## [Goal 1]
Copy the passage about Turner Advertising, starting with "My phone rang" and going on through "dazed and disappointed.", but swap "stunned" for "shocked".
## [Goal 2]
Put the lines of the entries into a numbered list, starting with the line with "Viewport: 700px width, 472px height." and going on through the last line of the entries, and leave out blank lines.

## [Document]
>>>

My phone rang and it was my father calling. He said he was calling to tell me he was selling a large chunk of the company All the recent acquisitions and major market operations to Bob Nagel. I couldn't believe it. I was stunned and I tried to talk him out of it. I told him we were finally in the big time and the company was doing well and there's no doubt in my mind that we can make our debt payments. And then some, when it was clear I wasn't getting anywhere, my shock gave way to anger and I said dad, all my life you've taught me to work hard and to not be a quitter, and now you're the one quitting. What's happened to you? How could you do this? Dad remains surprisingly calm and unmoved. I hung up the phone, dazed and disappointed.

Speaker 1:

Just a few days later I got another call, but this time it was from my stepmother. Dad was dead. After a relaxed breakfast, my father walked up to his bathroom, climbed in the tub and shot himself. As worried as I'd been about him, I never thought it would come to this. I felt I'd lost my best friend. So his dad ends up killing himself and he, right before he kills himself, he sells the business to someone else and this is a shock, obviously to Ted. But he's not going to just let this deal happen. So let's go back to the book here.

Speaker 1:

Turner Advertising represented my father's life work. He loved the company and what he'd really want me to do was to save it. The deal document was informal, just a handwritten note, and my father signed it the day before he killed himself. I intended to try to keep the company together. My father was not of sound mind when he entered into this agreement. Nagel made it clear to me that, while he admired my father and mourned his death, he had no intention of going back on the deal. Fortunately, nagel neglected to place non-compete clauses on any of our employees, so there were no legal issues holding us back.

Speaker 1:

In the billboard business, a company leases. Leases are his most valuable assets and if you really wanted to foul up a competitor. Jumping the leases was a great way to do it. Most leases could be canceled within 60 or 90 days. To jump a competitor's leases, you call the owner of one of the billboard sites and find out what he was being paid. If he tells you it's $50 per month, you tell him that as soon as he's able to cancel which often will be no more than 90 days out, they could as soon as tomorrow. And then they would pay him $75 to take over the location. So, basically, ted Turner, he goes to Nagel and Nagel's like no, I'm going to keep the deal, you know, even though your dad killed himself the next day. Sorry, but I'm going to still purchase the company from him. And so Ted's like okay, well, I'm not going to just roll over, so I'm going to go back and jump all the leases to make the, the, the company, less valuable. So he starts up an uh, basically another company, and takes employees from Turner Advertising and jumps all these leases to make the asset worth less, so that he can basically go back and renegotiate. And I think the lesson here is, if you're buying a company, make sure you have the person who's selling it to you sign a non-compete, otherwise they'll just start the same company again. So that was a key miss on Nagel's part. Going back to the book here, these same guys could now call their Atlantic contacts, but now they'd be doing so on behalf of a different company.

<<<

## [Extracted material]
>>>

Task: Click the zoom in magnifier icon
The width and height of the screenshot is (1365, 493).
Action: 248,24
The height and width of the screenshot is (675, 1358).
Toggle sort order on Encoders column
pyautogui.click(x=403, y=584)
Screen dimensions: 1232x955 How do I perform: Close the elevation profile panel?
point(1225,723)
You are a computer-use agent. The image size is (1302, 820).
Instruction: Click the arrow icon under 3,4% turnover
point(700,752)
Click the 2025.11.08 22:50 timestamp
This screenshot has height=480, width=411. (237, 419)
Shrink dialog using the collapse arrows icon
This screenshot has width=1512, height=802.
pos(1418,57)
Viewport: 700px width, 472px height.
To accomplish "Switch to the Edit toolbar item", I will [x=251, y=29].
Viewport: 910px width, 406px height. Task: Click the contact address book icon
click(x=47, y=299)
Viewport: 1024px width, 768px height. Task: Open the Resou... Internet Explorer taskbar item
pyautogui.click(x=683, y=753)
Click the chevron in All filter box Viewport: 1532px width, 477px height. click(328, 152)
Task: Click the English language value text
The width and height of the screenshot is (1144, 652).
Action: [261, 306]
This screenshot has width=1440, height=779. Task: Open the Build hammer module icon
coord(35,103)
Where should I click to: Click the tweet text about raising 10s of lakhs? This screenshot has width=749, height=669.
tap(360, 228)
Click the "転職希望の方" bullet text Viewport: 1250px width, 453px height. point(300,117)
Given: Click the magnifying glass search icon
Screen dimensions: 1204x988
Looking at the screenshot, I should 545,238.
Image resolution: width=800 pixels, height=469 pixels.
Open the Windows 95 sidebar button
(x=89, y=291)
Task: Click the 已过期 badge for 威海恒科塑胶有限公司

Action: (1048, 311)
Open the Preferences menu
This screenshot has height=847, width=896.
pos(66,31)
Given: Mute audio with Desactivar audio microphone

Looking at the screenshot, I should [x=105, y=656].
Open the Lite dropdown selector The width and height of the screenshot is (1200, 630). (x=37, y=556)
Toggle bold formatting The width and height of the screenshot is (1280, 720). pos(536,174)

<<<

## [Finished answer 1]
My phone rang and it was my father calling. He said he was calling to tell me he was selling a large chunk of the company All the recent acquisitions and major market operations to Bob Nagel. I couldn't believe it. I was shocked and I tried to talk him out of it. I told him we were finally in the big time and the company was doing well and there's no doubt in my mind that we can make our debt payments. And then some, when it was clear I wasn't getting anywhere, my shock gave way to anger and I said dad, all my life you've taught me to work hard and to not be a quitter, and now you're the one quitting. What's happened to you? How could you do this? Dad remains surprisingly calm and unmoved. I hung up the phone, dazed and disappointed.

## [Finished answer 2]
1. Viewport: 700px width, 472px height.
2. To accomplish "Switch to the Edit toolbar item", I will [x=251, y=29].
3. Viewport: 910px width, 406px height. Task: Click the contact address book icon
4. click(x=47, y=299)
5. Viewport: 1024px width, 768px height. Task: Open the Resou... Internet Explorer taskbar item
6. pyautogui.click(x=683, y=753)
7. Click the chevron in All filter box Viewport: 1532px width, 477px height. click(328, 152)
8. Task: Click the English language value text
9. The width and height of the screenshot is (1144, 652).
10. Action: [261, 306]
11. This screenshot has width=1440, height=779. Task: Open the Build hammer module icon
12. coord(35,103)
13. Where should I click to: Click the tweet text about raising 10s of lakhs? This screenshot has width=749, height=669.
14. tap(360, 228)
15. Click the "転職希望の方" bullet text Viewport: 1250px width, 453px height. point(300,117)
16. Given: Click the magnifying glass search icon
17. Screen dimensions: 1204x988
18. Looking at the screenshot, I should 545,238.
19. Image resolution: width=800 pixels, height=469 pixels.
20. Open the Windows 95 sidebar button
21. (x=89, y=291)
22. Task: Click the 已过期 badge for 威海恒科塑胶有限公司
23. Action: (1048, 311)
24. Open the Preferences menu
25. This screenshot has height=847, width=896.
26. pos(66,31)
27. Given: Mute audio with Desactivar audio microphone
28. Looking at the screenshot, I should [x=105, y=656].
29. Open the Lite dropdown selector The width and height of the screenshot is (1200, 630). (x=37, y=556)
30. Toggle bold formatting The width and height of the screenshot is (1280, 720). pos(536,174)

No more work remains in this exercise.